Dutzende Tote bei Gefechten

UKRAINE/RUSSLAND Erstes Opfer in russischem Grenzort. Moskau spricht von gefährlicher Eskalation. Ukrainischer Präsident Petro Poroschenko sagt Reise nach Brasilien ab

KIEW afp | Der Tod eines Menschen in Russland durch ein aus der Ostukraine abgefeuertes Geschoss hat die Spannungen zwischen beiden Ländern am Sonntag verschärft. Ein Behördensprecher der russischen Region Rostow an der Grenze zur Ukraine sagte der Nachrichtenagentur Itar-Tass, ein in dem Nachbarland abgefeuertes Geschoss habe am Vormittag zwei Wohnhäuser beschädigt und einen Menschen getötet. Es ging demnach in einer grenznahen russischen Kleinstadt nieder, die an der Grenze zur Region um die ukrainische Metropole Lugansk liegt.

Das russische Außenministerium erklärte, der Vorfall zeige eine „äußerst gefährliche Eskalation der Spannungen an der russisch-ukrainischen Grenze“. Die ukrainische Regierung wies jegliche Verantwortung für den Beschuss zurück. Ukrainische Kräfte schössen nicht über die Grenze, erklärte der Sprecher des nationalen Sicherheits- und Verteidigungsrats, Andrej Lissenko.

Die ukrainische Armee versucht seit der Einnahme der östlichen Rebellenhochburg Slawjansk vor einer Woche die Großstädte Donezk und Lugansk einzukesseln und die bewaffneten Gegner der Regierung in Kiew zu vertreiben. Im Großraum Donezk wurden bei Gefechten zwischen der Armee und Separatisten nach Angaben von Rettungskräften vom Sonntag binnen 24 Stunden mindestens zwölf Menschen getötet. Nach dem Tod von 30 Soldaten hatte der ukrainische Präsident Petro Poroschenko den Rebellen am Freitag mit Vergeltung gedroht. Nach Armeeangaben wurden bereits fast hundert Separatisten getötet.

Nach Angaben der Aufständischen flohen am Wochenende Tausende Menschen aus den östlichen Krisenregionen. Weder die Angaben Kiews noch der Rebellen lassen sich überprüfen.
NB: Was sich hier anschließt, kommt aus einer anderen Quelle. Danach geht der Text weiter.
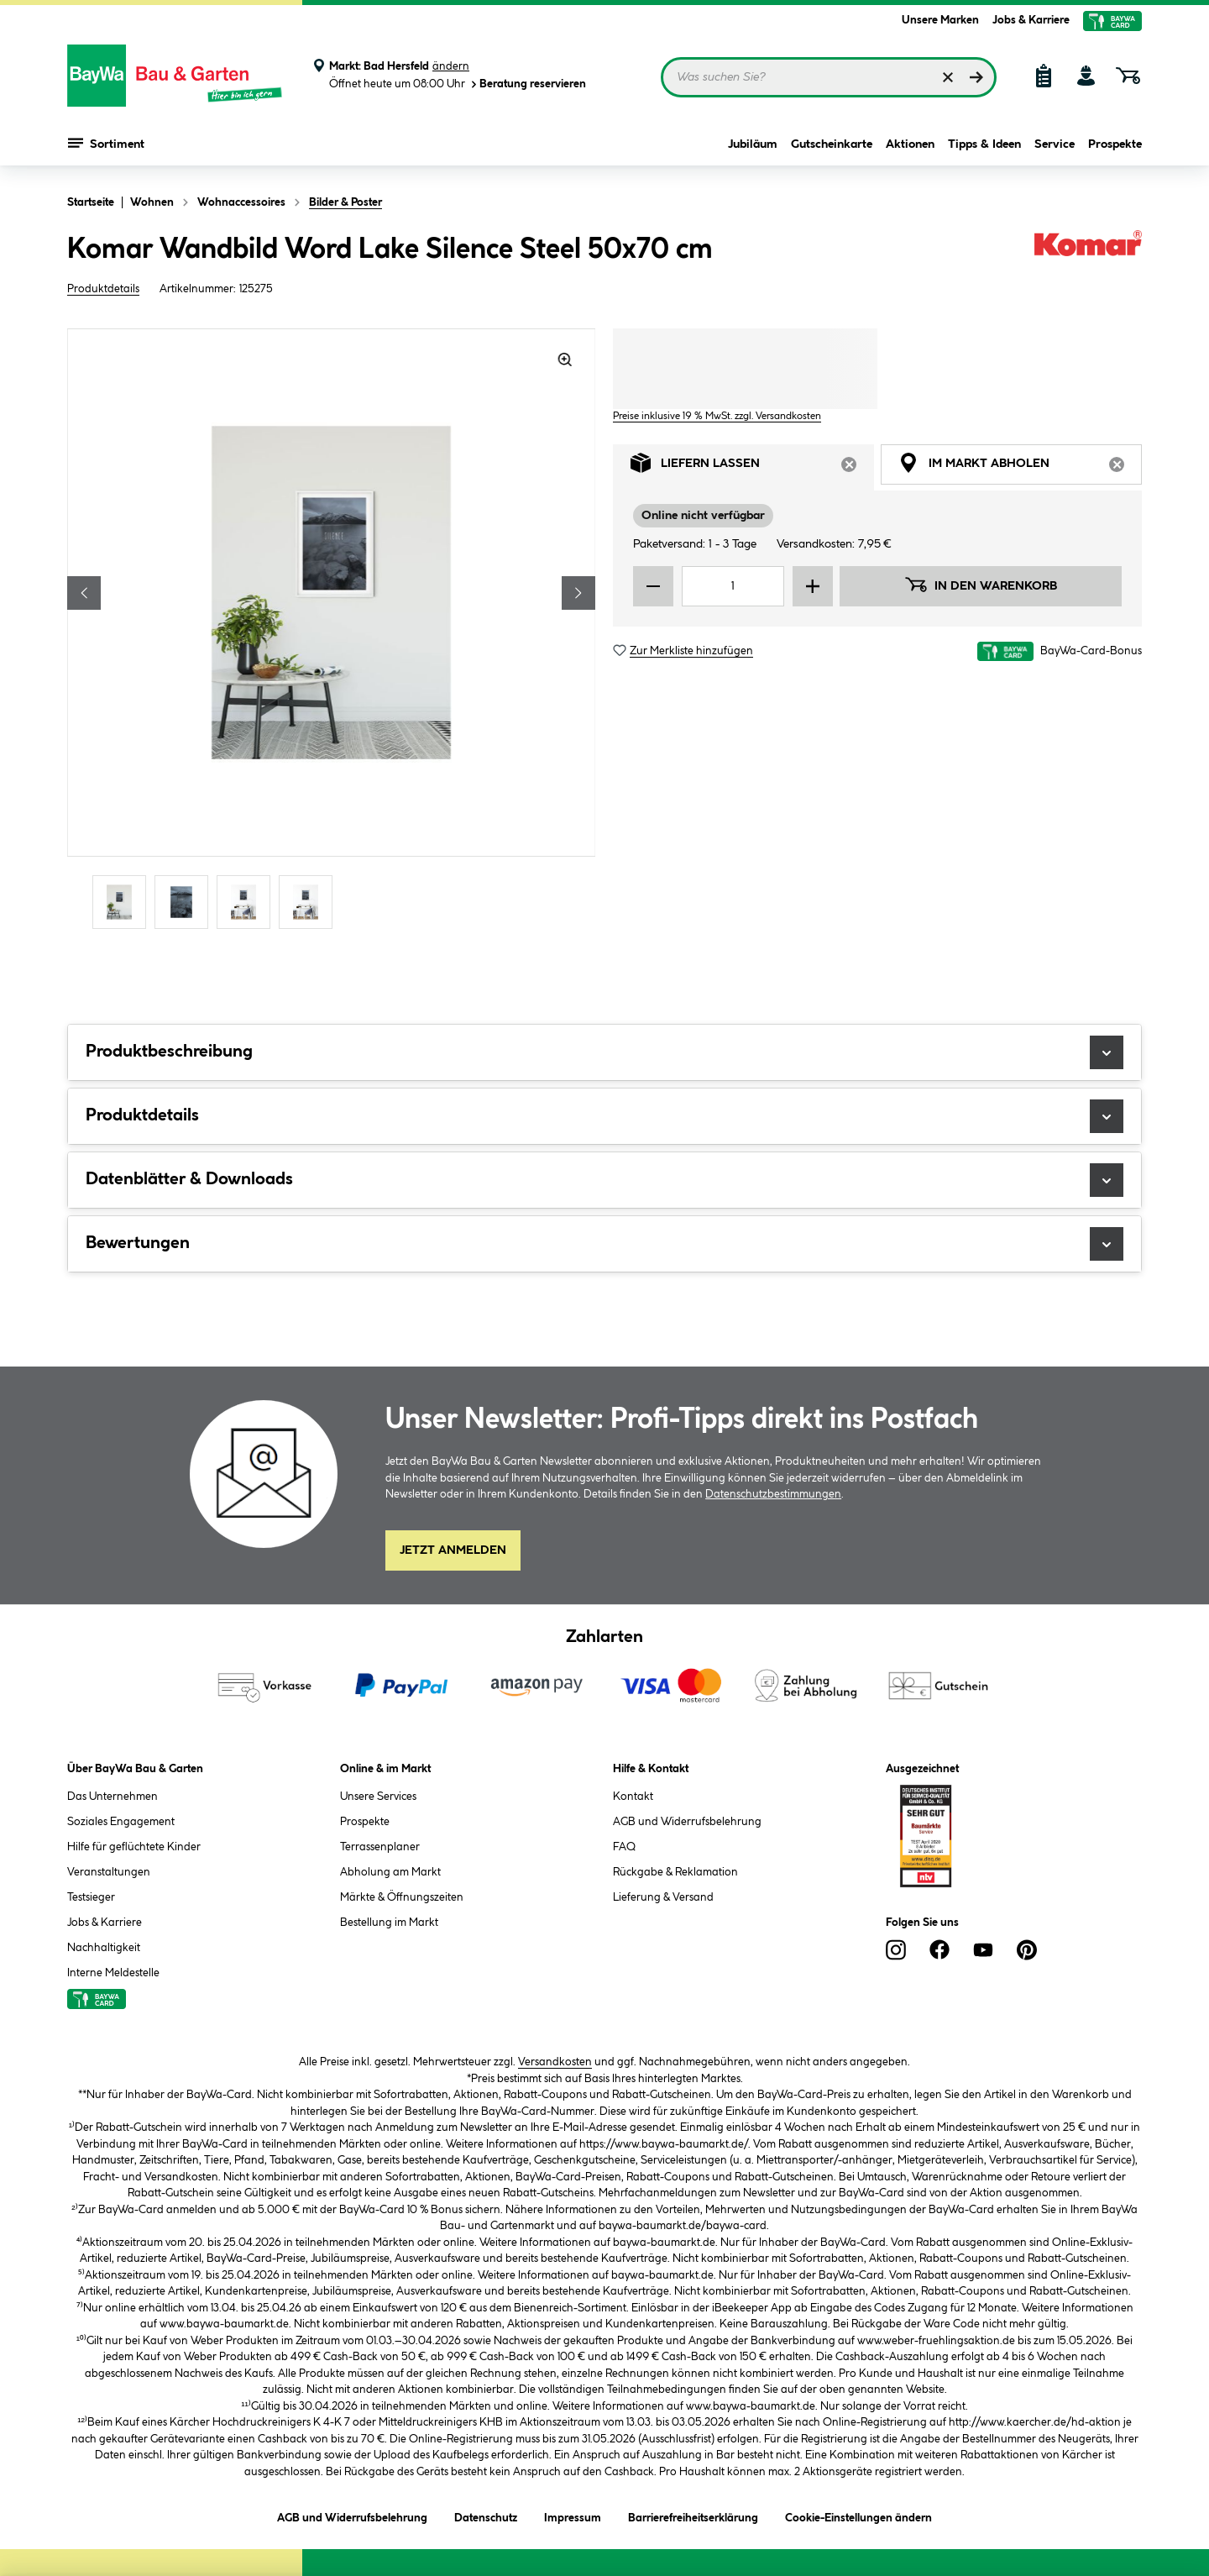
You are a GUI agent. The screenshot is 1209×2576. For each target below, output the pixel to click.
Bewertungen (604, 1244)
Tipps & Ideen (984, 144)
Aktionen (910, 144)
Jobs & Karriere (1031, 20)
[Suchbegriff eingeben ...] (829, 77)
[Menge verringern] (653, 586)
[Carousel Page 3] (248, 901)
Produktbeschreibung (604, 1052)
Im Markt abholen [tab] (1020, 467)
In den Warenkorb (980, 584)
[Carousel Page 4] (310, 901)
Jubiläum (752, 144)
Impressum (572, 2515)
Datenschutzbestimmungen (773, 1494)
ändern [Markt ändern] (450, 66)
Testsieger (91, 1897)
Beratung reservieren (527, 84)
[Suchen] (976, 77)
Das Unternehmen (112, 1797)
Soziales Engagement (121, 1822)
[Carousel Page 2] (185, 901)
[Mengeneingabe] (733, 586)
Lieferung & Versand (663, 1897)
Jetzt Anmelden (453, 1550)
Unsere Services (378, 1797)
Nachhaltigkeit (103, 1948)
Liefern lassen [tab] (752, 467)
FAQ (624, 1847)
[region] (331, 630)
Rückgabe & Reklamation (675, 1872)
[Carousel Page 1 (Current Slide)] (123, 901)
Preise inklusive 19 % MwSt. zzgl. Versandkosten (717, 416)
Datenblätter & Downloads (604, 1180)
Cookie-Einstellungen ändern (858, 2515)
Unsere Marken (940, 20)
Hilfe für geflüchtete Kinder (134, 1847)
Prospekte (1115, 144)
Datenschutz (485, 2515)
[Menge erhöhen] (813, 586)
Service (1054, 144)
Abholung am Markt (390, 1872)
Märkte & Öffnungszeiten (401, 1897)
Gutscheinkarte (831, 144)
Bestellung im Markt (389, 1923)
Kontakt (633, 1797)
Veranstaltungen (108, 1872)
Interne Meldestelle (113, 1973)
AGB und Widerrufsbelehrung (687, 1822)
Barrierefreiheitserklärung (693, 2515)
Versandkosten (555, 2062)
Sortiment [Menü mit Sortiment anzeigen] (106, 142)
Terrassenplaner (380, 1847)
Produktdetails (103, 289)
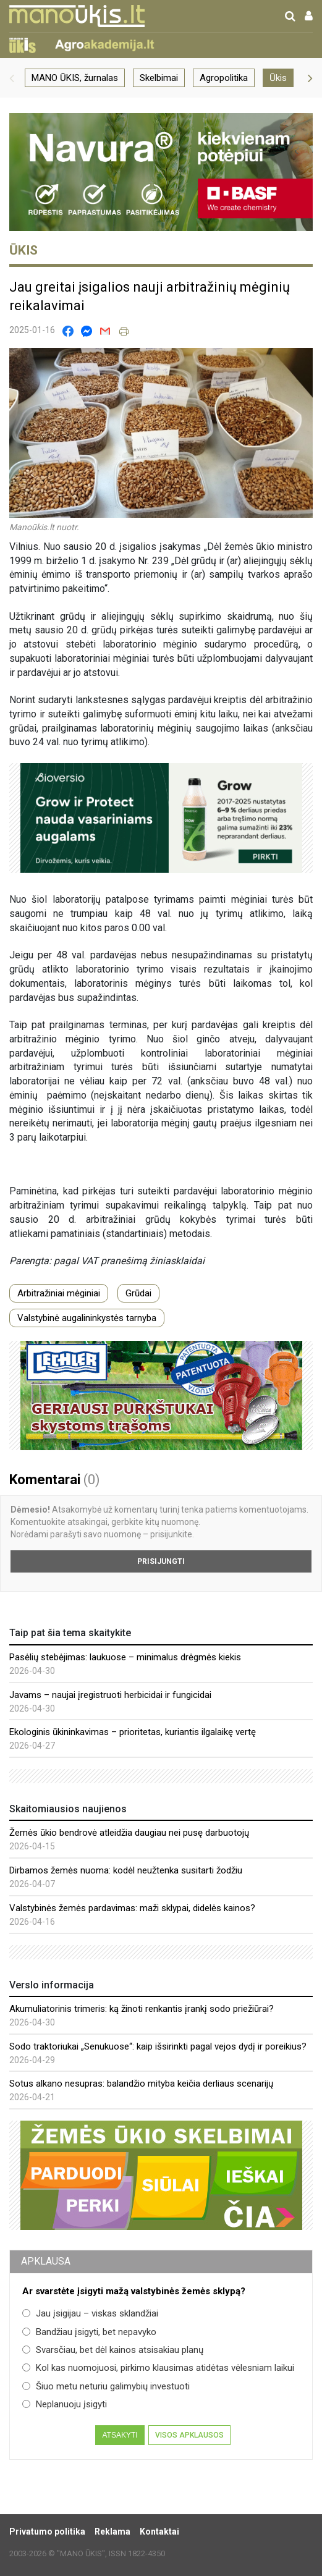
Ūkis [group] (278, 77)
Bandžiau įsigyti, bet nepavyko (89, 2331)
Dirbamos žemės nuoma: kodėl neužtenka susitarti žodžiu (125, 1870)
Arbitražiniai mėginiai (58, 1293)
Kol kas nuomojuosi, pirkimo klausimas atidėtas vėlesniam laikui (158, 2367)
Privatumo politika (47, 2531)
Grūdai (138, 1293)
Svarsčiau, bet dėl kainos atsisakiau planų (112, 2349)
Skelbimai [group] (159, 77)
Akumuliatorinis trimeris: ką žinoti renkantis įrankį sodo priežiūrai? (141, 2008)
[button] (11, 78)
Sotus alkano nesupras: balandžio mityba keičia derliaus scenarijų (141, 2083)
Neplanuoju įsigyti (64, 2404)
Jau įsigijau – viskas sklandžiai (90, 2313)
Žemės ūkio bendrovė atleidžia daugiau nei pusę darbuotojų (129, 1832)
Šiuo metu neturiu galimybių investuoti (106, 2386)
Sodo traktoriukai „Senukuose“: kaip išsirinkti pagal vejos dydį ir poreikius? (158, 2046)
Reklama (112, 2531)
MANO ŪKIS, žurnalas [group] (75, 77)
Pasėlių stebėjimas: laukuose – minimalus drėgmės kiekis (125, 1657)
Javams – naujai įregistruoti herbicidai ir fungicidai (110, 1694)
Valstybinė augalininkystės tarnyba (86, 1318)
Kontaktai (159, 2531)
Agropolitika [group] (224, 77)
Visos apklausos (189, 2435)
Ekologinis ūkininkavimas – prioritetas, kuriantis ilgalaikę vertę (132, 1732)
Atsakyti (119, 2435)
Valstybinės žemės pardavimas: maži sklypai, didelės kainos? (132, 1908)
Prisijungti (161, 1561)
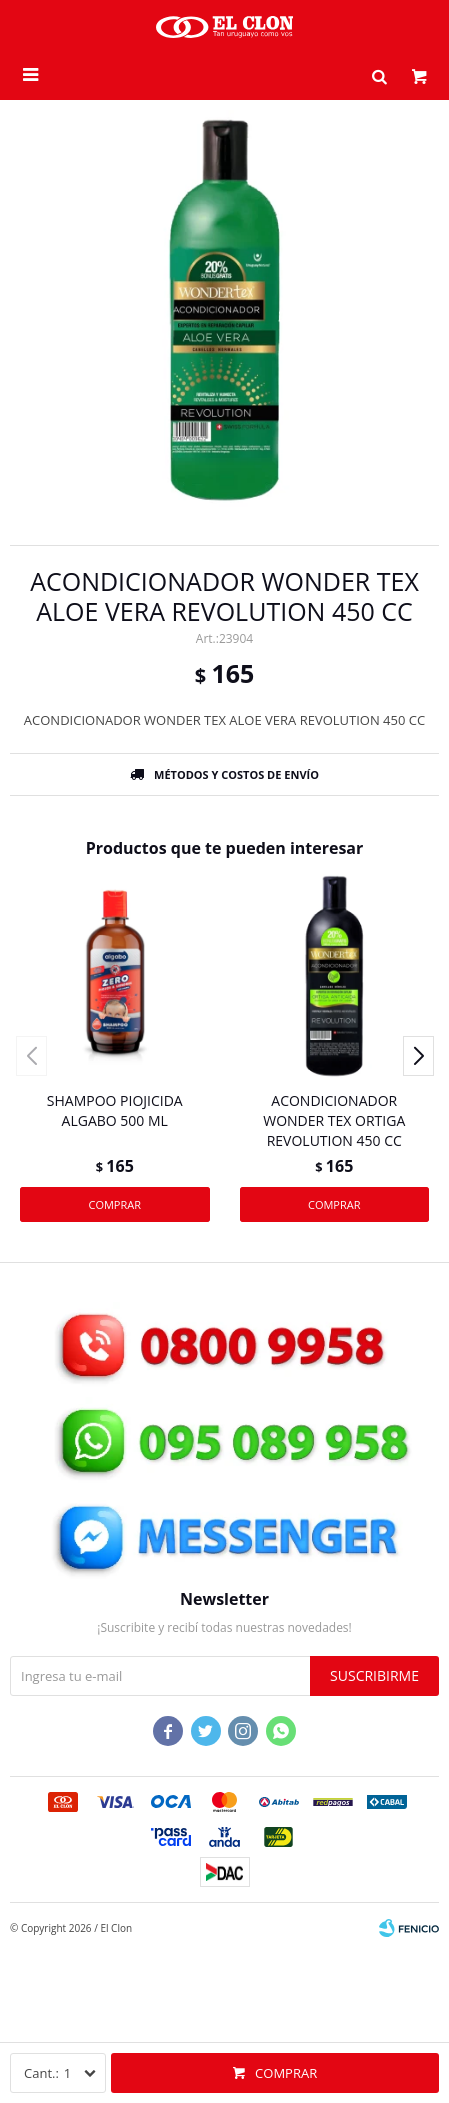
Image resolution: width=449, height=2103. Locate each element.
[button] (379, 75)
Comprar (286, 2073)
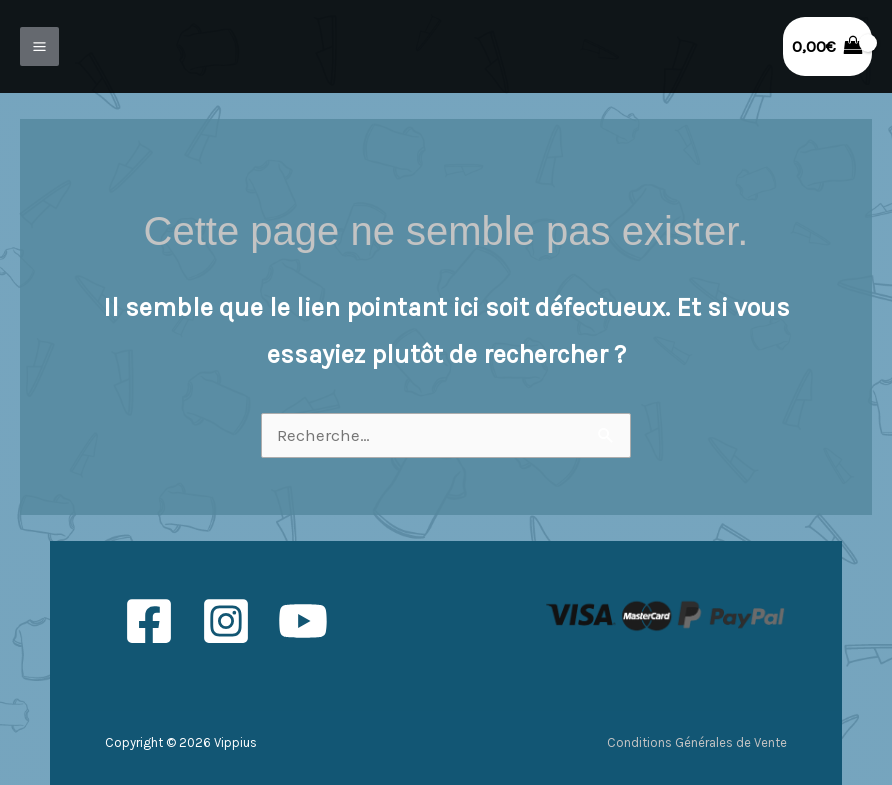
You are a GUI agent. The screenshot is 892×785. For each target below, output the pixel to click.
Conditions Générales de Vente (697, 742)
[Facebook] (149, 621)
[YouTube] (303, 621)
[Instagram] (226, 621)
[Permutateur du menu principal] (39, 46)
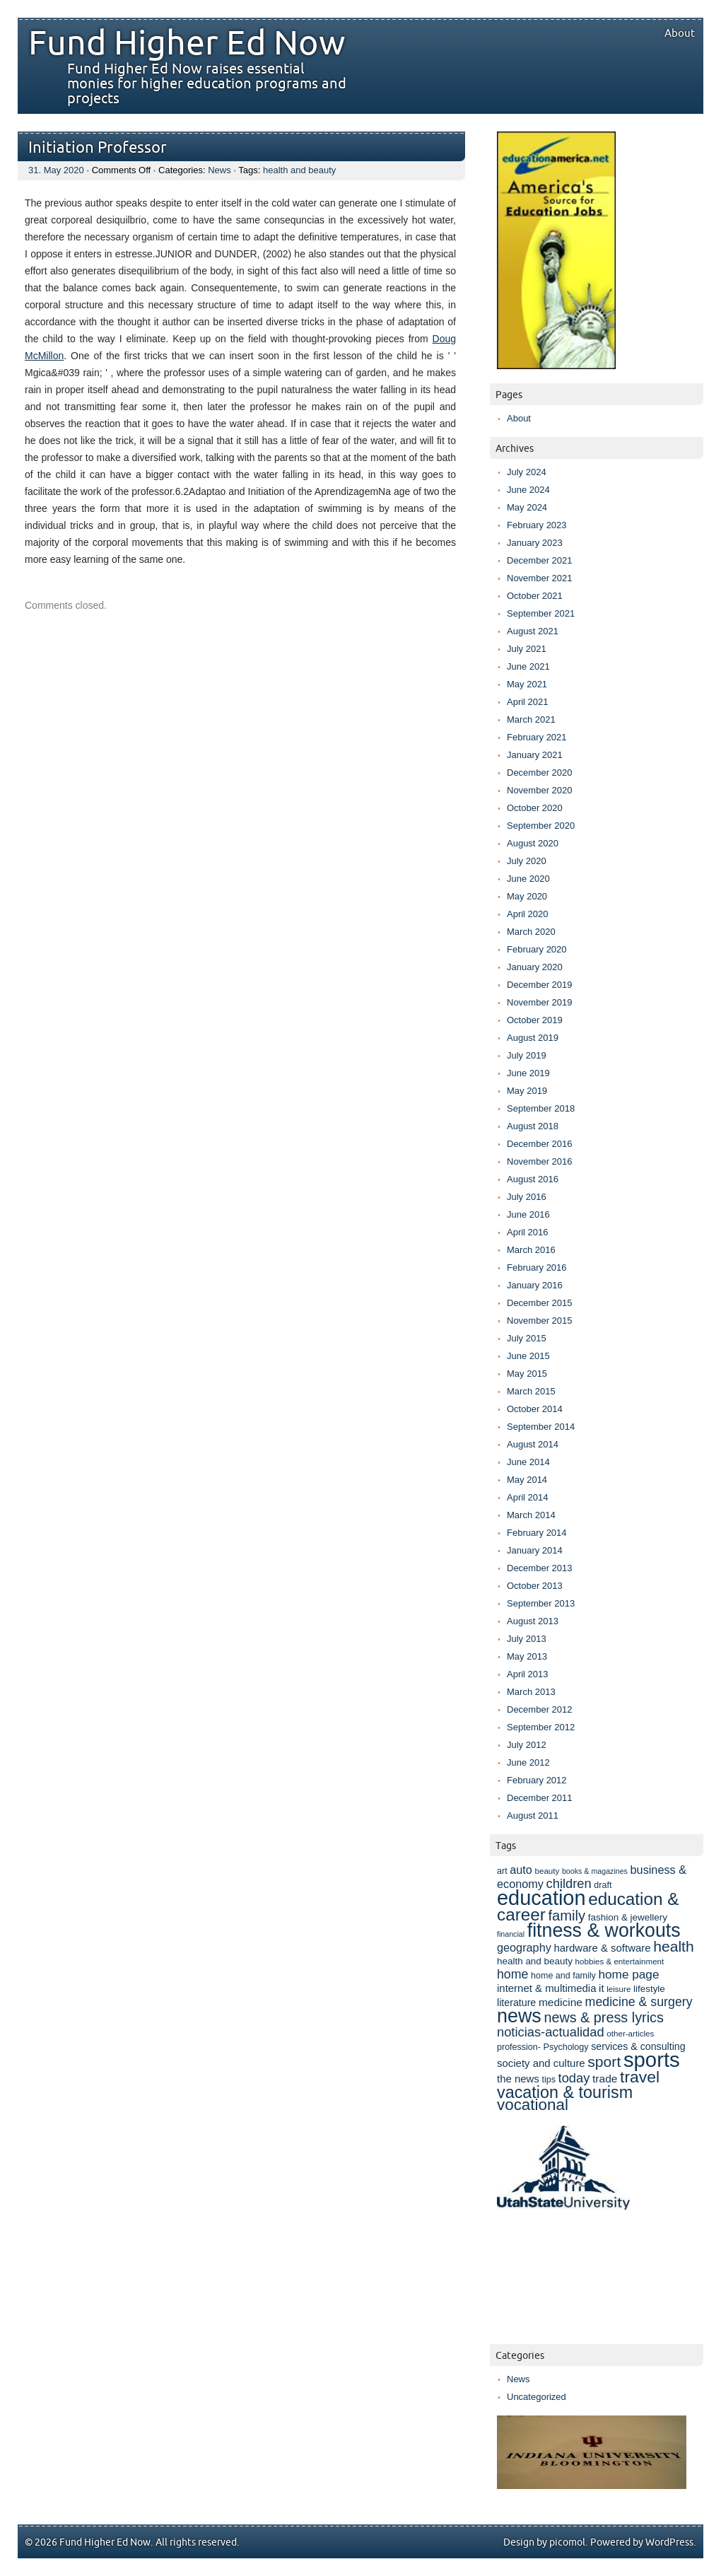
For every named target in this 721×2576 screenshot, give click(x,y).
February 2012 (537, 1780)
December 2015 (540, 1303)
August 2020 (532, 843)
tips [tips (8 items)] (548, 2080)
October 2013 (535, 1585)
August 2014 (532, 1444)
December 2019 (540, 984)
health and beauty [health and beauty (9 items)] (535, 1961)
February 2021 (537, 737)
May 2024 (527, 507)
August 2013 (532, 1621)
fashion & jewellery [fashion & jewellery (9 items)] (627, 1917)
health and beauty (299, 170)
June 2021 (528, 666)
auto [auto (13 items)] (521, 1869)
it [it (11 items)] (601, 1988)
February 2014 (537, 1532)
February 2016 (537, 1267)
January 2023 (535, 542)
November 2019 (540, 1002)
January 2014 (535, 1550)
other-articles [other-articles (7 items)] (630, 2033)
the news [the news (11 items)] (518, 2079)
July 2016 (526, 1196)
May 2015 (527, 1373)
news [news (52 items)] (519, 2016)
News (219, 170)
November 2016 (540, 1161)
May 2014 (527, 1479)
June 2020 (528, 878)
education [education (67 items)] (541, 1898)
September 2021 (541, 613)
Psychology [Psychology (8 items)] (566, 2047)
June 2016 (528, 1214)
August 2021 (532, 631)
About (679, 33)
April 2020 (528, 914)
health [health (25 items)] (673, 1946)
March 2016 (531, 1250)
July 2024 (526, 472)
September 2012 (541, 1727)
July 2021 (526, 648)
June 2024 (528, 489)
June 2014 (528, 1462)
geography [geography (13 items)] (524, 1947)
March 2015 (531, 1391)
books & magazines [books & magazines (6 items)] (595, 1871)
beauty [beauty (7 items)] (547, 1870)
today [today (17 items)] (574, 2077)
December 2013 (540, 1568)
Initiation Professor (97, 148)
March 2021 (531, 719)
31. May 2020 (56, 170)
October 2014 (535, 1409)
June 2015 (528, 1356)
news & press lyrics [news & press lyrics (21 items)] (603, 2017)
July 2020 (526, 861)
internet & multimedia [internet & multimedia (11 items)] (546, 1988)
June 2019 (528, 1073)
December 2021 (540, 560)
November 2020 (540, 790)
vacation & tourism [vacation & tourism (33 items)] (565, 2092)
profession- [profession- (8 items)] (519, 2047)
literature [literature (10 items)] (516, 2002)
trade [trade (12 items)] (604, 2079)
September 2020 (541, 825)
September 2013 (541, 1603)
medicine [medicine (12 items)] (560, 2002)
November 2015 (540, 1320)
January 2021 (535, 755)
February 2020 (537, 949)
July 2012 (526, 1744)
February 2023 (537, 525)
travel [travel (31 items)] (640, 2077)
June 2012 (528, 1762)
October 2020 (535, 808)
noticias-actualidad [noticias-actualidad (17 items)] (550, 2031)
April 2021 (528, 702)
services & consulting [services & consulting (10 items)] (638, 2046)
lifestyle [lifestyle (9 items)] (649, 1988)
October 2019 (535, 1020)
Hoffnungen auf eine baldige Beilegung der Krise auf diplomatischem Weg gab es am Wochenende kaum. Poroschenkos Stabschef Juri Luzenko erteilte möglichen Gesprächen mit den Führungen der von den Separatisten ausgerufenen Volksrepubliken Donezk und Lugansk eine Absage. Sie seien nur „Marionetten des Kremls“. Der einzige, der etwas zu sagen habe, sei Russlands Staatschef Wladimir Putin, sagte Luzenko. Auch die vage Aussicht, Poroschenko und Putin könnten sich am Sonntag am Rande des Finales der Fußballweltmeisterschaft in Brasilien treffen, zerschlug sich. Wegen der Lage in seinem Land sagte Poroschenko seine Teilnahme an der Partie zwischen Deutschland und Argentinien in Rio de Janeiro ab.